Hal ini penting untuk kita bahas, mengingat proyek pembangunan smelter ini bukan hanya pada pembangunannya saja, akan tetapi juga sampai pada pekerja untuk keberlangsungan oprasi smelter tersebut. Disisi lain proyek ini berada didaerah kita Pulau Sumbawa, sebagai masyarakat Sumbawa Barat maka menjadi barang tentu masyarakat pribumi harus diprioritaskan. Akan tetap bukan hanya sampai disitu, namun sampai dengan keberlangsungan pekerjaan dan jaminan hak-hak normatifnya juga harus di perhatikan. Maka disinilah keterlibatan kami sebagai lembaga control sector pekerja.
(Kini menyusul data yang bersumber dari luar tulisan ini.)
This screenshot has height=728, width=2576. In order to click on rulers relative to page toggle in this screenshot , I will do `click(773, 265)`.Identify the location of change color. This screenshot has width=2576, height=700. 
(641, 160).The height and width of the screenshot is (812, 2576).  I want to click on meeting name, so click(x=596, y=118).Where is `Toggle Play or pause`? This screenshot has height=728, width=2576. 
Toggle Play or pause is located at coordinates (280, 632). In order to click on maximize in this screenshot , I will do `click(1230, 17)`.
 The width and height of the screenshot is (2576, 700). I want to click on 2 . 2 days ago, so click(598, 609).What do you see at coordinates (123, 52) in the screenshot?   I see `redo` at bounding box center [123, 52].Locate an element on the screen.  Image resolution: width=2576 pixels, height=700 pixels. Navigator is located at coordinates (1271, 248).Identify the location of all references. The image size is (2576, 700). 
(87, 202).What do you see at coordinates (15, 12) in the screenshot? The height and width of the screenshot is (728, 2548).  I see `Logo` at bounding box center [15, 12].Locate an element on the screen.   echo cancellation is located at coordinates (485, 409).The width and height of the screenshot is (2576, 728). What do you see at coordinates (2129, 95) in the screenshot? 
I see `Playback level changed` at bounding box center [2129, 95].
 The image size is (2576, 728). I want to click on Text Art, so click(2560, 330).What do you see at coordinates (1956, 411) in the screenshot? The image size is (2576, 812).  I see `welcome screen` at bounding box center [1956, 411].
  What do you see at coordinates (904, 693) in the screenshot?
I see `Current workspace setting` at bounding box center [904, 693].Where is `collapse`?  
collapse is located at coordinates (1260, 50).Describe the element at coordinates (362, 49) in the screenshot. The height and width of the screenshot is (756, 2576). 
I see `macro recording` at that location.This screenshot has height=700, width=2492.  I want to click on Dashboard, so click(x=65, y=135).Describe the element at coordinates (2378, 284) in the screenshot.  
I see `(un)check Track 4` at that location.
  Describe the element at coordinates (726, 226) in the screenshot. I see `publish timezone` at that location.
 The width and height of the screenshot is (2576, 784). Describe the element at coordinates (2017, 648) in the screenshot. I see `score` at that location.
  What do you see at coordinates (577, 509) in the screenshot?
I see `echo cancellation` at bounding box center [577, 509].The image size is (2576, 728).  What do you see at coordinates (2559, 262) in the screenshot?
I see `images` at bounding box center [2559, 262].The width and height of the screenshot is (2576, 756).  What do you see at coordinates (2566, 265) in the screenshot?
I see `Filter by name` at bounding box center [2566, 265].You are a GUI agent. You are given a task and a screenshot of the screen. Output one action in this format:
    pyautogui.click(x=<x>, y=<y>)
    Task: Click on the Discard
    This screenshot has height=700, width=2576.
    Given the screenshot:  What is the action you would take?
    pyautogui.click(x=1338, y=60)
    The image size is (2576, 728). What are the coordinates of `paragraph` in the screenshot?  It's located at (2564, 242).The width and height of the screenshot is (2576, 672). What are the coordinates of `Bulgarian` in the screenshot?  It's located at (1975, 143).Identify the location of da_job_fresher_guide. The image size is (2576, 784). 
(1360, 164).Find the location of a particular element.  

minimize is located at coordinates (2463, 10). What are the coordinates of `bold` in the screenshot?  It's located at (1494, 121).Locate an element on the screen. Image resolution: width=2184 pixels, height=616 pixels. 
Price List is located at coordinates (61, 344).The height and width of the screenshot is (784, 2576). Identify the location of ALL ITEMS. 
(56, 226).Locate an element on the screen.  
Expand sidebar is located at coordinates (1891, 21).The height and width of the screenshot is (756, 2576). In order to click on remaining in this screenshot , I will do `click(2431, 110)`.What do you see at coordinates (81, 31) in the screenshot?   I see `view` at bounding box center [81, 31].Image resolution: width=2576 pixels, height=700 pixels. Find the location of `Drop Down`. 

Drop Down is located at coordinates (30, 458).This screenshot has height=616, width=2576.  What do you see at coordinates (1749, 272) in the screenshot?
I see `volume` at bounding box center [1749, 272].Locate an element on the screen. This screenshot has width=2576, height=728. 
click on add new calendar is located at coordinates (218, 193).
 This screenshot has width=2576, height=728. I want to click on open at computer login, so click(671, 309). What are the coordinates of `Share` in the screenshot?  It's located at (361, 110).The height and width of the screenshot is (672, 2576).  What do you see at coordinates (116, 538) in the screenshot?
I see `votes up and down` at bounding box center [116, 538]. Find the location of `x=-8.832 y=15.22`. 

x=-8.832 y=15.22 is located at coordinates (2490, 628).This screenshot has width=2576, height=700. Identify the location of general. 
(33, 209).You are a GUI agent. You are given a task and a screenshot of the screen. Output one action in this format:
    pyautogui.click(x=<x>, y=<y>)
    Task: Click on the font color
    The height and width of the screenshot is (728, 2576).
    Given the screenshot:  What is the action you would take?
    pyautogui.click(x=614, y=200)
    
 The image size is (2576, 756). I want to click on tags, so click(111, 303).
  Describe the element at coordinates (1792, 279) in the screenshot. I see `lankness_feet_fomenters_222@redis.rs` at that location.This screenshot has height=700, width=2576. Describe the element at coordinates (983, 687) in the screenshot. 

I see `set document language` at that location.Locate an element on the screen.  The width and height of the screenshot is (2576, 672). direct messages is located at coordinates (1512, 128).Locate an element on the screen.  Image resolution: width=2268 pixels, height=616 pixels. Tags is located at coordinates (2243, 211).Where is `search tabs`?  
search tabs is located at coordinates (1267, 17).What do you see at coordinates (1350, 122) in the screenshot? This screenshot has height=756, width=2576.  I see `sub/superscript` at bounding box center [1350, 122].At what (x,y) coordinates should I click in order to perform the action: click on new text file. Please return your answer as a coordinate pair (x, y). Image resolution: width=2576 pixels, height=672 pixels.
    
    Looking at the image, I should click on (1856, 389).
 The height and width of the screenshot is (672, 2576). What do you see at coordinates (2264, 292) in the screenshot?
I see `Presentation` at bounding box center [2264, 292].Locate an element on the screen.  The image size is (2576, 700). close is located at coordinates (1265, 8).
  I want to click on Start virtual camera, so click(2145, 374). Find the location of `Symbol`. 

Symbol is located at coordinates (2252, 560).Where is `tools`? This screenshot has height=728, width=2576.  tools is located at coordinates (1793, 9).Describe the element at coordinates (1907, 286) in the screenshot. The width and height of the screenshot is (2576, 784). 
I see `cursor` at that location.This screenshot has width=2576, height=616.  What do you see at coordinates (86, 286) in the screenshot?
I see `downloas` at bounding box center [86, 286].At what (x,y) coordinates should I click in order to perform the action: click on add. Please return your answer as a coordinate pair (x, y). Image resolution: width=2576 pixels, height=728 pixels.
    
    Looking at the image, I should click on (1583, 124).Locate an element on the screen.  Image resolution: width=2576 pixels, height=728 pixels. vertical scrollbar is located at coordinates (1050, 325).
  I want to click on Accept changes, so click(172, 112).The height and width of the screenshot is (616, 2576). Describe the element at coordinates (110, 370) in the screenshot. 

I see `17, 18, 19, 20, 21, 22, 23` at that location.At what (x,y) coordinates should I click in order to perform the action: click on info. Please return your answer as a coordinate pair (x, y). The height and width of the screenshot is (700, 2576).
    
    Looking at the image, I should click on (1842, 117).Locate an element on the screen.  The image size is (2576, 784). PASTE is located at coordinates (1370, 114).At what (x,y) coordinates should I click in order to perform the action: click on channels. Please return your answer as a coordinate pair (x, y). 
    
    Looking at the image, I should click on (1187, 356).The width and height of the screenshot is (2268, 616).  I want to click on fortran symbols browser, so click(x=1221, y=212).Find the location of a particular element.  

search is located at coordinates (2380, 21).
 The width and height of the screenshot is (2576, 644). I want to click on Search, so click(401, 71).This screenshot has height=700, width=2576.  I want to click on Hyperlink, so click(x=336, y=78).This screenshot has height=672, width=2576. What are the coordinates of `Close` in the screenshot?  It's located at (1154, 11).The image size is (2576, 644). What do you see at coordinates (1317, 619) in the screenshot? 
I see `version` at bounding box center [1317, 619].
Disisi lain keterlibatan pemerintah daerah, baik Provinsi maupun Kabupaten juga menjadi wajib hukumnya dalam ambil bagian terkait proyek pambangunan ini. Hal ini dirasa sangat penting, mengingat sebagai pemangkuh jabatan dalam mengambil kibijakan. Tentunya muara dari kebijakan itu adalah kesejahteraan masyarakat, bukan malah menjerumuskan masyarakatnya ke lubang penderitaan. Pun juga dengan kaum intelektual, media dan pemuka masyarakat untuk memberikan pemahaman yang benar terkait potensi ancaman dari proyek pembangunan tersebut.